Saturday, April 5, 2008

QOTD: Tom Watson on the Power of Information Report

I found this via Jeff Jarvis, and it's good stuff: Power of Information: New taskforce and speech:

The 19th century co-operative movements had their roots in people pooling resources to make, buy or distribute physical goods. Modern online communities are the new co-operatives.

The report is about the role of the UK government (and by extension all governments) in the new information economy. The report, although long, is chock-full of insight-- you might even call it a road-map.

The full report: The Power of Information.


Peg Boyles said...

Good stuff indeed. Thanks for it, Kevin. The report's understanding of the rise of a new era of self-managed health care warmed my cockles most of all. Watson merely hints at it here:

But my point is, imagine if quarter of a million mums decided to meet at Wembley Stadium to discuss the best way to bring up their kids.

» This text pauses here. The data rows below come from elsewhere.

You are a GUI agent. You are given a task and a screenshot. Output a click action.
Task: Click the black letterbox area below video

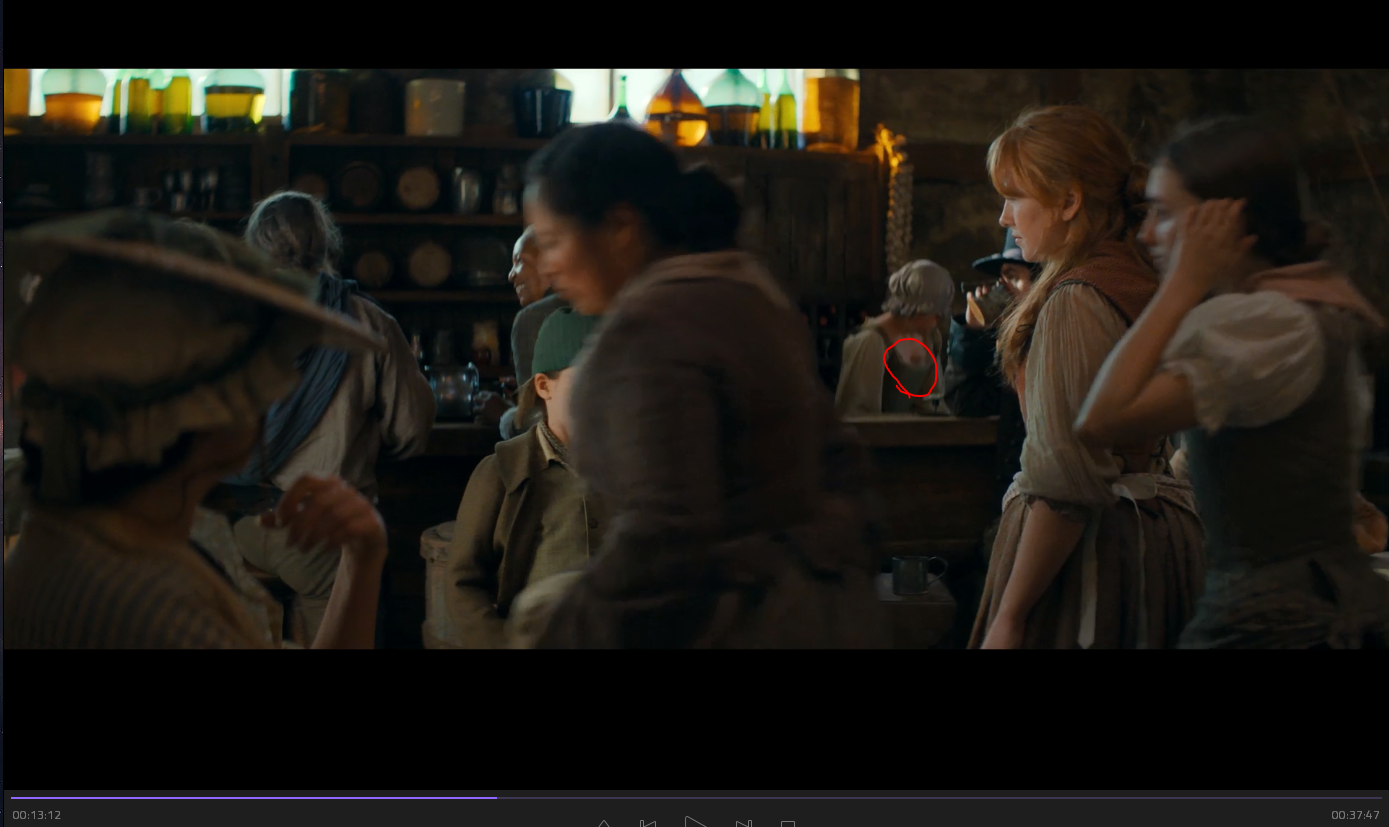(694, 715)
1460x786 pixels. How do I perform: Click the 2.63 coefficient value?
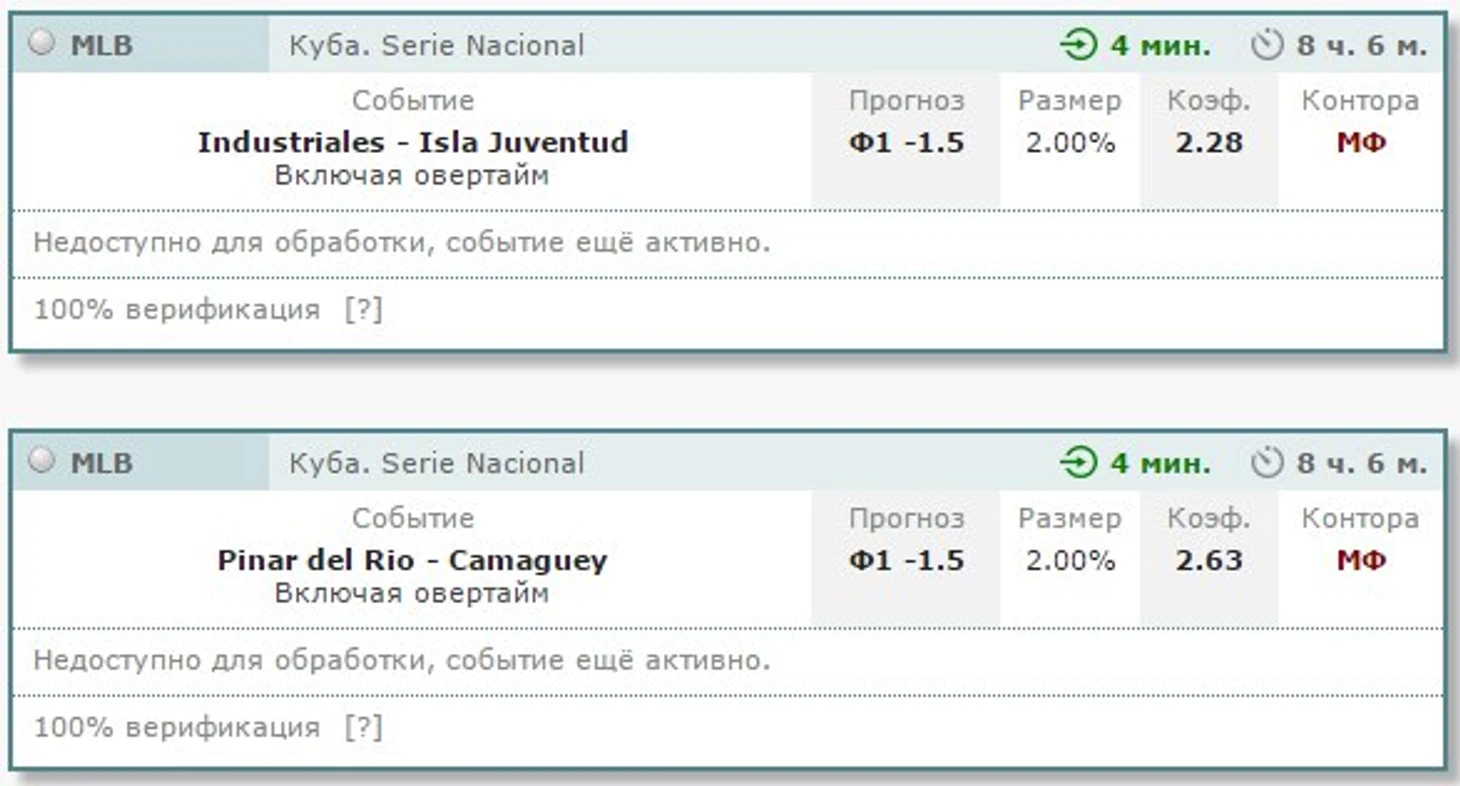point(1208,561)
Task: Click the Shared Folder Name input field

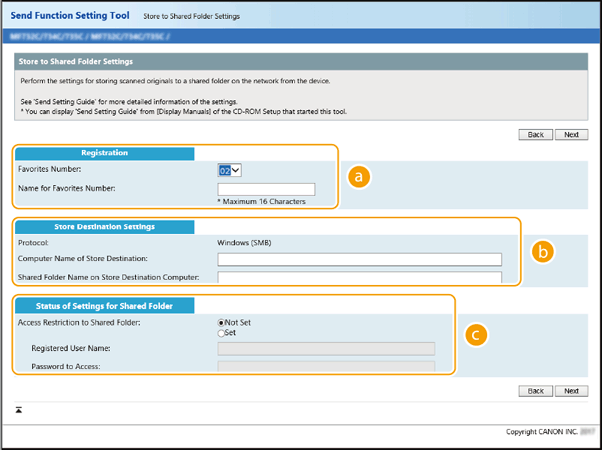Action: (x=359, y=277)

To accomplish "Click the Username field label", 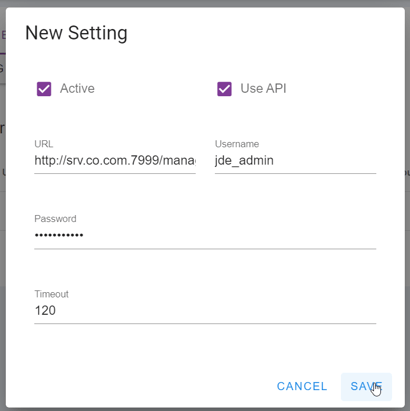I will tap(237, 144).
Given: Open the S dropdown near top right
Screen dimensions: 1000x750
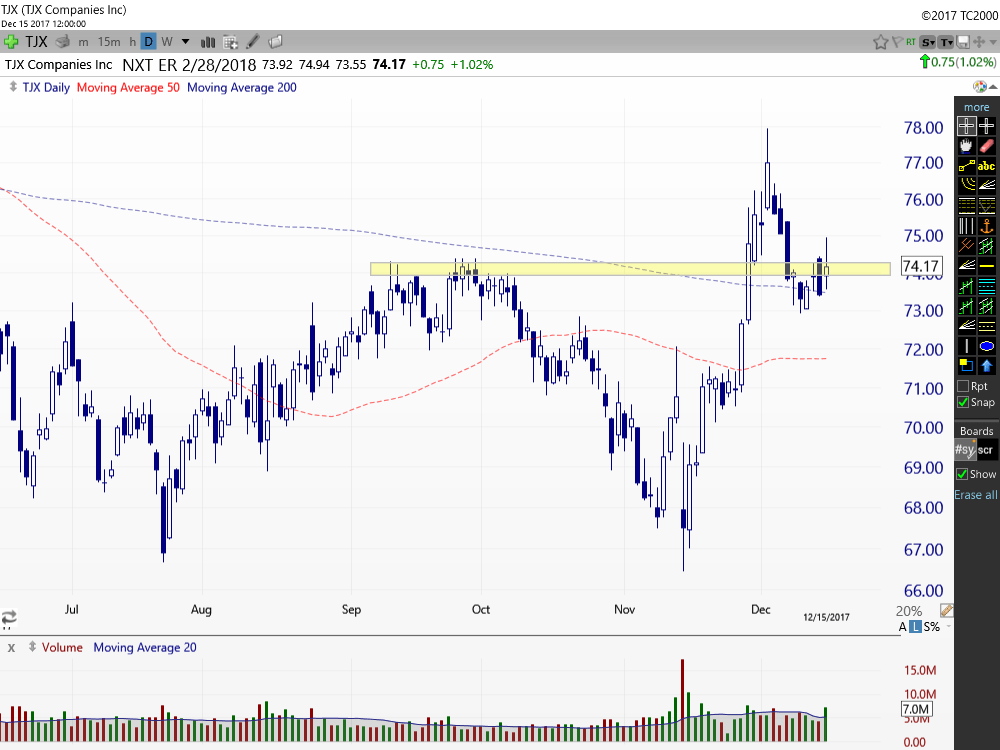Looking at the screenshot, I should coord(928,43).
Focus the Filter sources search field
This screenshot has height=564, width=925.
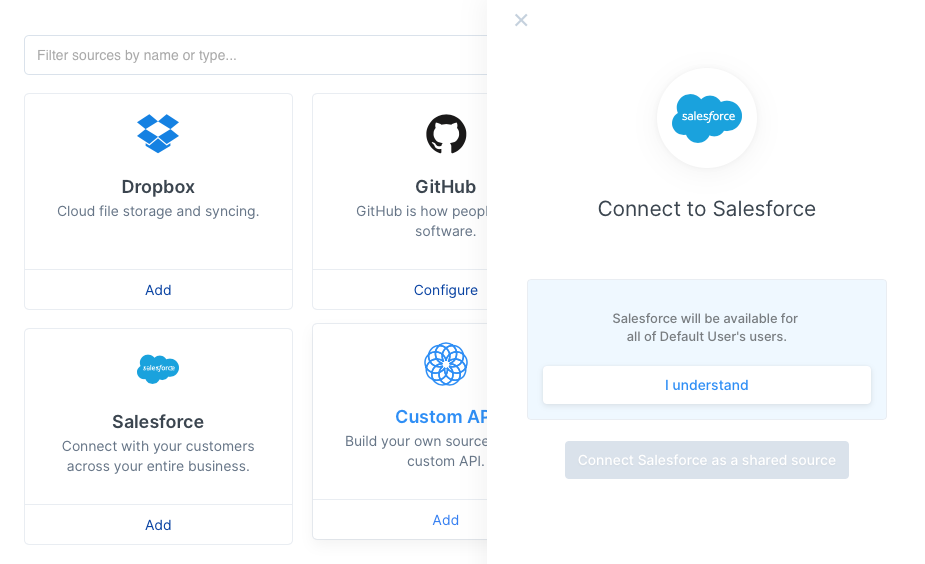click(255, 55)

Midwives would be there dispensing advice. Health visitors, nursery teachers, welfare rights advisers would be there. Even politicians would try and get in on the act. But when twice this number chooses to meet together in the same place online, we just ignore them. That’s going to have to change.

I also noted with glee that MP Watson lists growing vegetables first among his interests outside politics. First-life roots. Oh yeah.

Kevin Gamble said...


I too liked that quote, and I'm glad you pulled it out for sharing. I think I'm going to do some more postings from this report.

I'm afraid we've forgotten our roots, and what the world was like when the Land-Grant system was conceived. The roots of progressive education were very much a product of people organizing to help themselves through collective action and education.

We're at a very similar time now, and I'm afraid we're missing a golden opportunity at continued relevance. The train has left the station...

Peg Boyles said...

Do you remember the late, great Doc Tom Ferguson, of the first Whole Earth Catalogue, Co-Ev Quarterly, etc.?

He published a journal entitled Medical Self Care and a book Health Online in 1996, still a great read if you can find it.

From 1999-2002, he published the online Ferguson Report, which had terrific stuff.

Look at this one from 1999, fer instance

Peg Boyles said...

Whoops! Hit "publish" before I'd finished that last post.

I meant to continue by saying that CEs across the US could recover that "educational organizing" tradition Scott Peterson had identified, particularly with regard to self-, family-, and community-based nonmarket caregiving of various sorts.

I don't think it'd take much--certainly not a lot of $$--but of course Christensen's notion of disruptive innovation pertains. (You find DIs all over the map in health care, mostly in the nonmarket sector, but not always.)

One model I've envisioned: a courageous, visionary CE leader or two first incubating, then spinning off a quasi-public body (organized somewhat like a public utility) that would mobilize resources for self-managed care. It would have both a global and a hyper-local focus. Dreamer that I am, I even have a business model for it.